Even if neither side walks out, Geneva 2 talks may not deliver a peace deal on Syria.

Published: January 25, 2014 12:24 am

The Geneva 2 conference on Syria began ominously on Wednesday, when representatives of the Bashar al-Assad regime and the Syrian opposition refused to meet each other and resorted to angry speeches, which threatened to forestall the formal talks  scheduled to begin on Friday. The failure to get them face-to-face was compounded by the government delegation threatening to pull out if “serious” discussions didn’t begin by Saturday. With the opposition calling for Assad’s removal as the starting point of peace negotiations and the regime focused on fighting what it calls “terrorism”, the divisions remain too entrenched for a consideration of the 2012 Geneva 1 communiqué that called for a transitional government.

In realistic terms, Geneva 2 has been narrowed to a smaller, concrete agenda, such as local ceasefires and safe passage for aid convoys. The larger political questions of the civil war, which has killed 1,00,000 people and rendered 9.5 million refugees, will have to wait. Three top diplomats, UN Secretary General Ban Ki-moon, US Secretary of State John Kerry and Russian Foreign Minister Sergei Lavrov, couldn’t convince the warring sides about the need to discard the dispute over who started the bloodshed and to look, instead, at ways to end the violence. Their prime concern now is to ensure that neither side walks out.

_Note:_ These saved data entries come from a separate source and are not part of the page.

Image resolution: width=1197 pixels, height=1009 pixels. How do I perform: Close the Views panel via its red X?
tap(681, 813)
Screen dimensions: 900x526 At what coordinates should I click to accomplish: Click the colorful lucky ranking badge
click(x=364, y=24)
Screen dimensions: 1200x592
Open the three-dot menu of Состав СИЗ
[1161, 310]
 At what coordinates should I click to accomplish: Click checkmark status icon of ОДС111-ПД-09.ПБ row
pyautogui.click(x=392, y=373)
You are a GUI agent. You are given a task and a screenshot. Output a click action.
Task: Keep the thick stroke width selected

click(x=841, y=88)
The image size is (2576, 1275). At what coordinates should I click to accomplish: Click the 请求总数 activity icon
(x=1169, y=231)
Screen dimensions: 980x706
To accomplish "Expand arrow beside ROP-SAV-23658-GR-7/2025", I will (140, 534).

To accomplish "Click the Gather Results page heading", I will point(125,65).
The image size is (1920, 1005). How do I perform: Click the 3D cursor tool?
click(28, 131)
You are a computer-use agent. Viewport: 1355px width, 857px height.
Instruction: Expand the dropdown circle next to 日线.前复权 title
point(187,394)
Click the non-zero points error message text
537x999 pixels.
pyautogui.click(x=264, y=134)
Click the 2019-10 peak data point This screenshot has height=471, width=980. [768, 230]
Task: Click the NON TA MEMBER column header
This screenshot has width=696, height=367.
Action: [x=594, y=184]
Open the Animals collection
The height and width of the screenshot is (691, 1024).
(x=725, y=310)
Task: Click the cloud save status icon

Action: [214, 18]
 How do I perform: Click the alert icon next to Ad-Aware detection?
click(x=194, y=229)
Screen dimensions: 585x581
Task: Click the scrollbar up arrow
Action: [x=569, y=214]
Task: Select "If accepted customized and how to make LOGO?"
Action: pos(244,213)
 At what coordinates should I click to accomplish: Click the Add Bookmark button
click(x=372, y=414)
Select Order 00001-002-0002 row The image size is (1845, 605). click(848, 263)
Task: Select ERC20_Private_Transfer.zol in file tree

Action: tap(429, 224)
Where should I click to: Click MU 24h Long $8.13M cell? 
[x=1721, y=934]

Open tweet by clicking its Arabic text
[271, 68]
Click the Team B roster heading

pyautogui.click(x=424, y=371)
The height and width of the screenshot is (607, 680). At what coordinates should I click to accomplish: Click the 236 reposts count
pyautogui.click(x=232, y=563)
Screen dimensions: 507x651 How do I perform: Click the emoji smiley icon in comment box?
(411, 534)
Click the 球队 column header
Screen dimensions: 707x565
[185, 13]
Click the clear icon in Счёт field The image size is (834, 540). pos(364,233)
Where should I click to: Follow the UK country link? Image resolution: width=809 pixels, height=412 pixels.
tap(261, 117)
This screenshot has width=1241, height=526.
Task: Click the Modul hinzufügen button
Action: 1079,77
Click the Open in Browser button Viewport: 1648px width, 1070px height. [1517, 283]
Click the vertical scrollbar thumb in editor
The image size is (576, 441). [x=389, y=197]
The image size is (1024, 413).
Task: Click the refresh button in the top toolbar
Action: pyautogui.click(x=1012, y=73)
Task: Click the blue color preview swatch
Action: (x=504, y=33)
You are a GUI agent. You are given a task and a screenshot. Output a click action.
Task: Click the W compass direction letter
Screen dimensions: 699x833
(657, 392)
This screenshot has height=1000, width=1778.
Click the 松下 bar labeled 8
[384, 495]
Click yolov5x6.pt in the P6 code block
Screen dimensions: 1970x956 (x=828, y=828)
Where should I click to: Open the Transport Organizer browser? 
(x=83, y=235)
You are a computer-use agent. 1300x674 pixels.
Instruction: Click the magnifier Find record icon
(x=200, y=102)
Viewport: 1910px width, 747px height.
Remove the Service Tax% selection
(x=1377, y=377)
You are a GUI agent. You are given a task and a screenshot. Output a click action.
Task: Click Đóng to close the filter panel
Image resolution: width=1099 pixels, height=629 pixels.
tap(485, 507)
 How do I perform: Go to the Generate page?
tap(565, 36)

The governments that Kerry and Lavrov represent are both responsible for letting down Syrians. Russia staunchly stood by its ally, Assad, vetoing UN Security Council resolutions, even as his troops went about their massacres. The Obama administration first refused a timely intervention that could have saved lives and prevented the extremist hijack of opposition forces. It threatened action too late — and the deal on Assad’s chemical weapons was brokered by Moscow, which took the credit. Even now, the divide extends to the big powers. Washington supports the opposition’s demand for Assad’s removal, while Moscow insists he alone can run the country. Geneva 2 will be a success if just the smaller, pragmatic agenda can be secured.